Plus de brise-glaces, une solution?

L’appel de Pierre Leblanc, ancien commandant du commandement nordique des Forces armées canadienne, à construire plus de brise-glace pour remédier à cette situation semble logique : le nombre de navires de croisière n’ira pas en diminuant, au contraire. Pourtant, la lenteur du processus d’acquisition des brise-glaces laisse planer un doute sur cette solution. À titre d’exemple, la construction du seul brise-glace présentement en chantier, le John G. Diefenbaker, a été annoncé en 2008, mais il devrait être complété pour l’année… 2021-2022.

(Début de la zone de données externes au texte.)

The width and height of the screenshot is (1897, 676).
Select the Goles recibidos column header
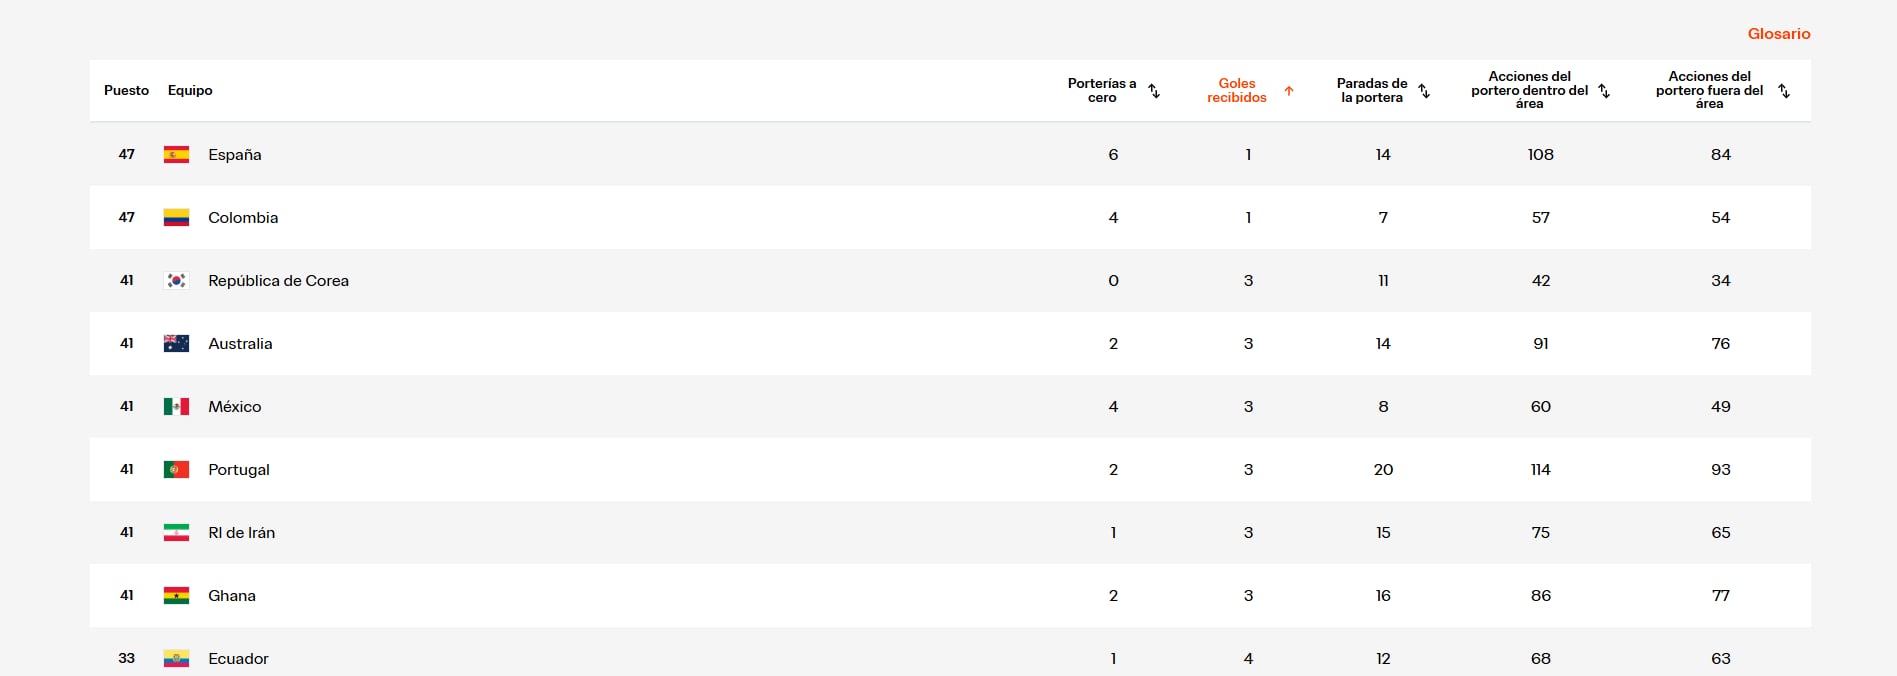click(1237, 91)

Il ne restera plus qu’à se croiser les doigts pour qu’il n’y ait pas un Clipper Adventurer de plus grande ampleur au cours des prochaines années.

 

Mathieu Landriault

Mathieu Landriault enseigne la science politique à l'Université d'Ottawa. Il est chercheur associé au Centre interuniversitaire de recherche sur les relations internationales du Canada et du Québec (CIRRICQ). Ses travaux se concentrent sur des questions de sécurité et souveraineté arctiques ainsi que sur des enjeux touchant la politique étrangère canadienne.